Triangles, parallelograms and Shimura curves: Maths!

work, studying, science, nature
gloom button
Posts: 918
Joined: Fri Sep 28, 2007 5:57 pm
Contact:

Re: Triangles, parallelograms and Shimura curves: Maths!

Gordon wrote:No, I meant if the digits of x add up to a multiple of 9, then x is a multiple of 9.
Absolutely, yeah - I was thinking out loud when I wrote that last post. It's a nice divisibility test, that one, isn't it?

I do agree with you, Martijn, that the set of numbers that the constant difference c can be is small. What I still think is an open and interesting question though is whether there's some similarity between the prime sequences that have a 3330 difference. That particular difference of 3330 seems to recur no matter how you vary the number of digits in the prime (though I've not gone beyond length-3 sequences as yet, and I should say that other values of c also recur). So I wonder if the particular kind of permuting being done in those sequences is somehow similar (or perhaps the same). If you could identify 'classes' of prime sequence of this sort - the class with difference 3330, for instanc - that could be maybe interesting.

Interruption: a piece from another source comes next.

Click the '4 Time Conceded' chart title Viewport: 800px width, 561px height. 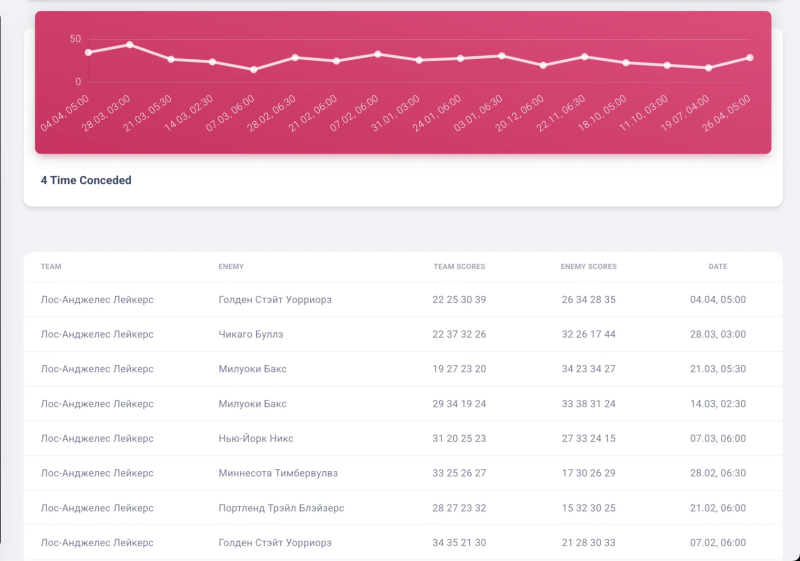coord(86,181)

Maybe.

The only progress I've made though is to show that for most permutations of abcd the difference c will be given by something like 90[10(a-c) + (b-c)]. So in effect, for some permutations of a 4-digit prime, you construct the 2-digit number 10(a-c) + (b-c) from its digits and that gives you the multiple of 90 that the difference c will be. And in our cases - for 4817->1847 or 6299->2969 - a-c and b-c are the same, and the number 10(a-c) + (b-c) is 37, and 37.90 is 3330.
the trouble with personalities, they're too wrapped up in style
it's too personal; they're in love with their own guile

Big Nose
Posts: 1289
Joined: Tue Oct 02, 2007 9:27 am

Re: Triangles, parallelograms and Shimura curves: Maths!

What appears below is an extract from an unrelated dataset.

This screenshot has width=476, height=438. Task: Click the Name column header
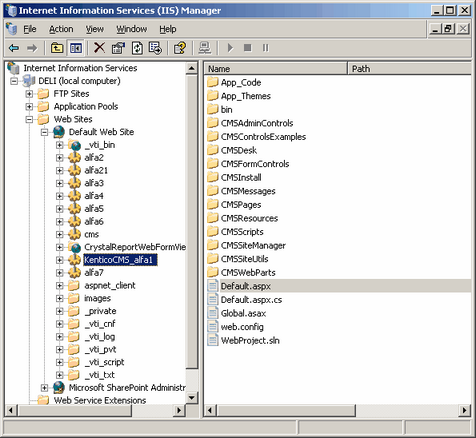tap(276, 69)
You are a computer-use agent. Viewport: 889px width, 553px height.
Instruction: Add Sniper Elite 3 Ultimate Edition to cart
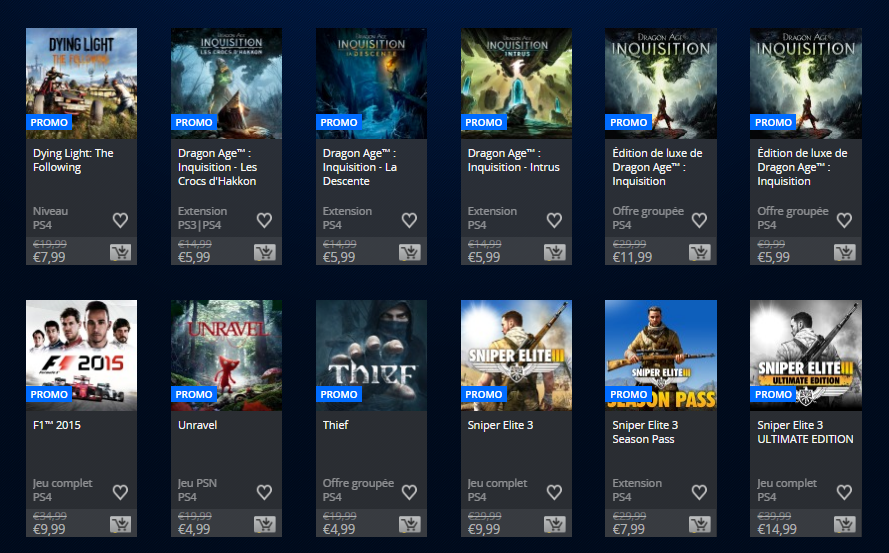click(x=845, y=524)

These are just artifacts in the base10 number system. They are there in any other base you choose to work with. I was attempting earlier, in a particularly lucid 10 mins, to imagine square and triangles and pentagons in a particularly awesome topographical type way. I felt on the edge of a personal mathematical breakthrough, but then something saucy came on tv and I lost it.

9 isn't an especially special number, well in base10 it is. base-1 is an especially special number.
My apple pies go off today.

Martijn
Posts: 1260
Joined: Sat Oct 13, 2007 8:27 pm
Last.fm: http://www.last.fm/user/thinksmall
Location: Exeter
Contact:

Re: Triangles, parallelograms and Shimura curves: Maths!

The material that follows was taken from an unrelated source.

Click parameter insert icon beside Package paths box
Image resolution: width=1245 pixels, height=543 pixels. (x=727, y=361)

Martijn wrote:Random maths fact of the day: the only three arithmetic sequences whose members are cyclic permutations of each other and who are of maximal length are the ones starting with 148, 259 and 012345679.
Erm. That's not true. These are the only ones where the digits of the first term are in ascending order, but that's much less interesting. (296-629-962 --thanks, David-- is a counterexample).

gloom button
Posts: 918
Joined: Fri Sep 28, 2007 5:57 pm
Contact:

Re: Triangles, parallelograms and Shimura curves: Maths!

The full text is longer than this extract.